Elias Ayoub remembers what it was like sitting in a bomb shelter as a frightened child, in Lebanon during the Civil War, as missiles rained outside.
“We used to count the missiles as they were coming, because you could hear them when they were being fired, and we would try and make music around that,” he told HuffPost Canada. “We would try and put a beat around it so we could deal with the impending doom that one of those missiles could actually hit our apartment building.”
This intuitive experience, of using games to manage fears, stuck with Ayoub ― long after he left his home country and immigrated to Toronto as a teen in 1989.
Today, as the Global Program Director for Canadian-based international non-governmental organization Right to Play, he has been able to return to Lebanon to help a new generation of children dealing with adversity. While the Civil War ended in 1990, many children still face challenges in his home country, and in recent months these have been multiplying:
“We’ve been through a very tough year, since October 17th , when mass protests and political instability broke out. And after that we had the COVID 19 crisis, and then after that we had a financial crisis,” said Ayoub. “And now we’re facing the situation of the Beirut explosion... so children have not had the ability to live in stability.”

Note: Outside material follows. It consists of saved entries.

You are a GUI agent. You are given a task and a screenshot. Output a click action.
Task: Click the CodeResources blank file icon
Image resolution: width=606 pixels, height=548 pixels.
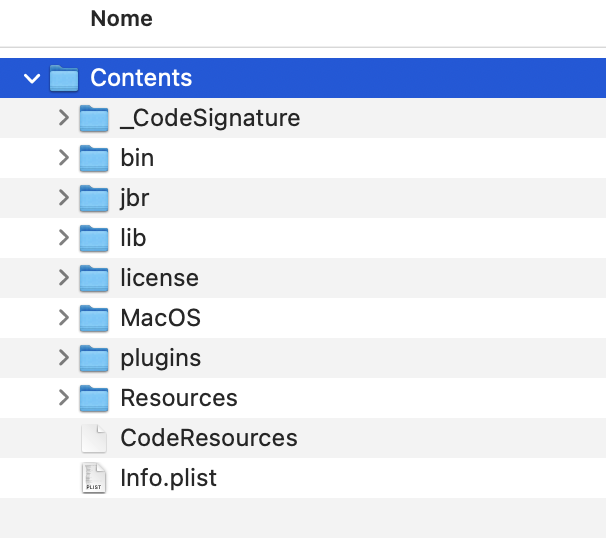click(x=93, y=438)
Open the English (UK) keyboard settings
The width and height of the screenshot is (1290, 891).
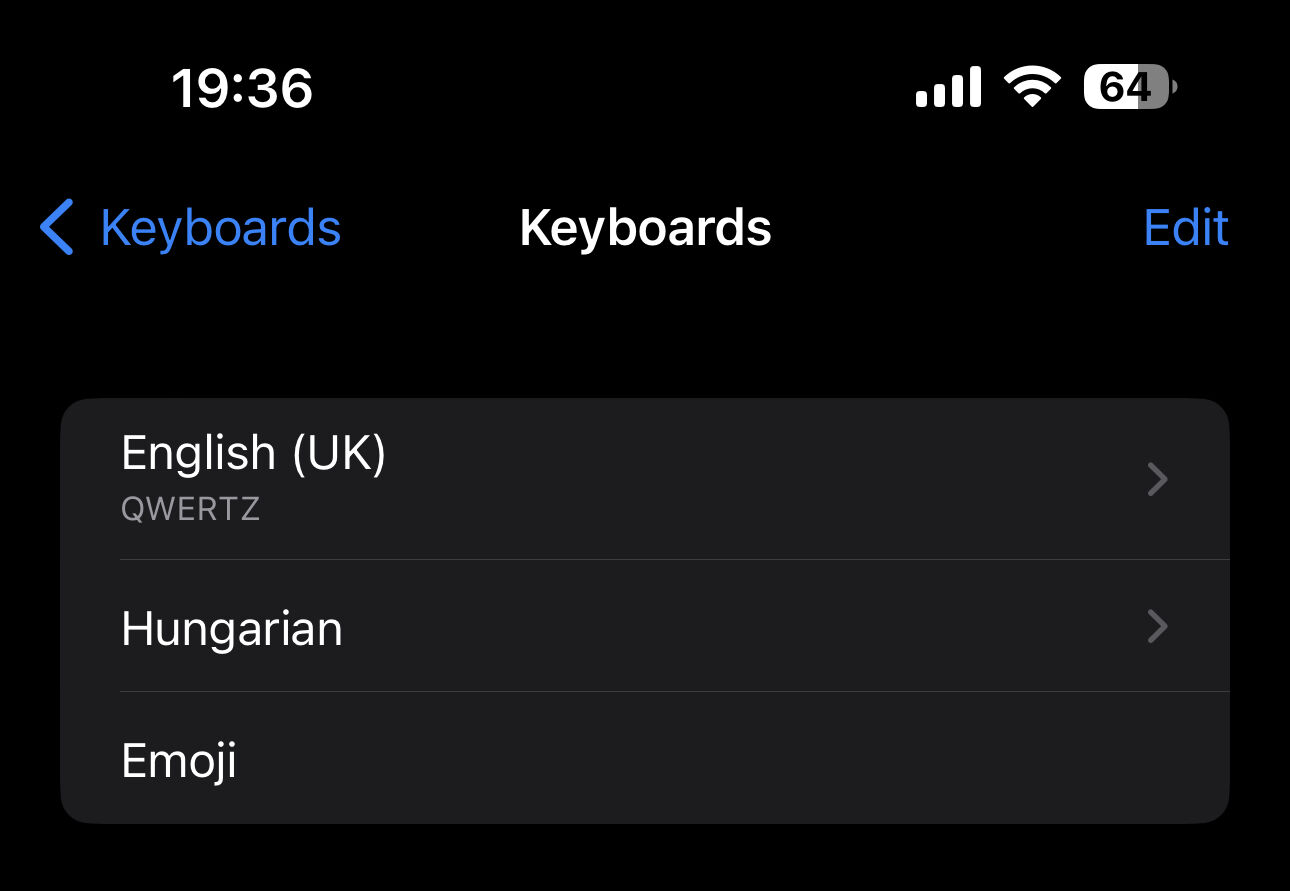tap(645, 479)
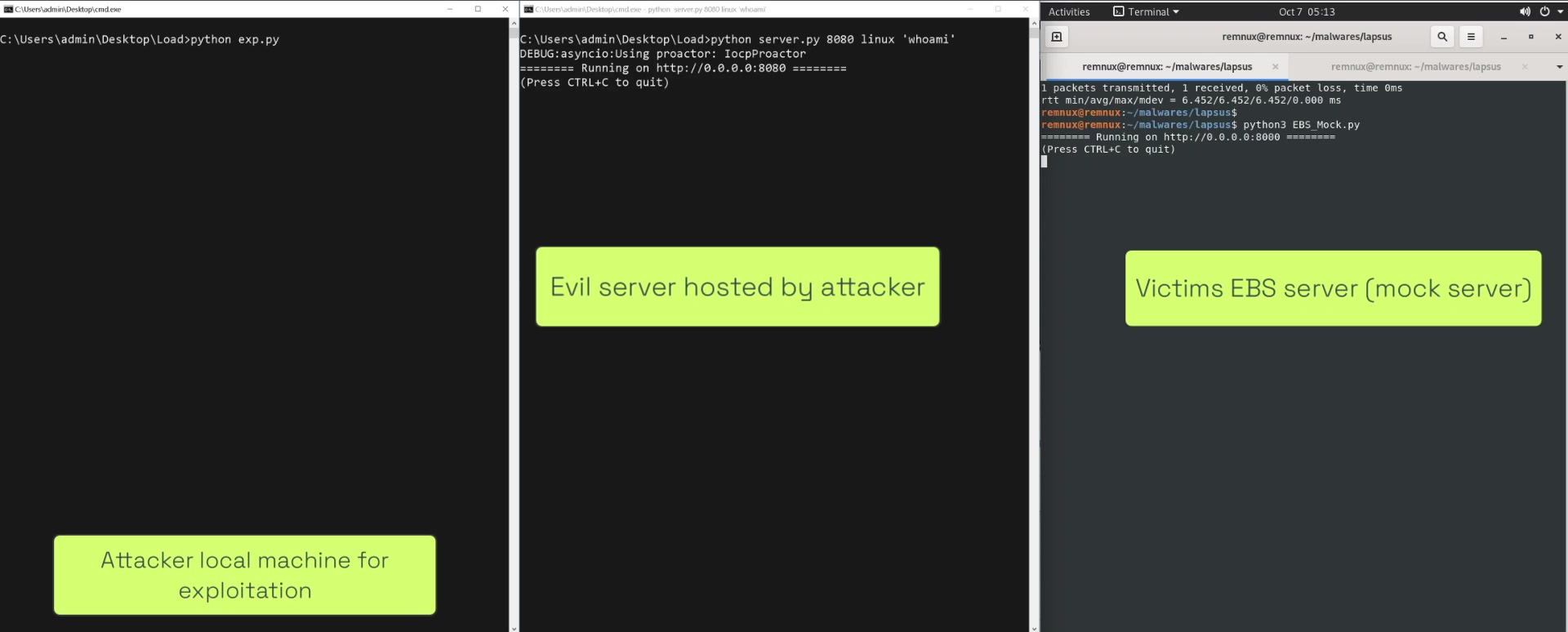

Right to Play has been on the ground in Lebanon since 2006, to work with children from Palestine and later from Syria, in refugee camps. When Ayoub spoke with children in the camps, he was struck by how they were struggling to visualize what their future could hold for them.
“It’s really crazy when you’re talking to young children: Usually they say I wanna be a doctor, I want be an astronaut, I wanna be this, I wanna be that, but the overwhelming response of these kids was saying, ‘I dunno. There’s nothing.’” said Ayoub.
One of the goals of Right To Play has simply been to restore a sense of hope. The organization uses games, art, and music to help kids process overwhelming experiences and emotions. It pivoted, two months ago, to working with children traumatized by the Beirut Explosion of Aug. 4, which could be heard as far as 240 kilometres away, in Cyprus.
“The day of the explosion, I was on the road and I had passed the site of the explosion,” Ayoub said. “You can imagine the scenes: Bodies on the ground. Body parts even. Certain areas where you couldn’t drive through because you didn’t want to make the mistake of running somebody over.”
As a result of the warehouse blast, 300,000 people lost their homes in Beirut. More than 200 people died and an estimated 6,500 were injured. And after the disaster, many children were showing symptoms of distress, such as struggling to communicate, sleep or go about the most basic activities of their daily lives. They would also be triggered by loud noises and smoke, and terrified that there was going to be another explosion.
So, Right To Play went to work.
“When children first arrive to the activity, they might be a bit closed off; they might be a bit distrusting ― again, very fearful, very unsafe,” explained Ayoub. “After a couple of weeks, they start participating more actively in the activities, and they start to express themselves more comfortably.”
The approach of Right to Play really resonates for Ayoub, and he feels grateful to be help kids, who remind him, in many ways, of his younger self.
“Play got me through a lot of different things,” he said. “I really had a tough time of it [as a child]. I was dealing with a lot of things internally. But whatever happened, I always had an idea in my head that I needed to give back in some way.”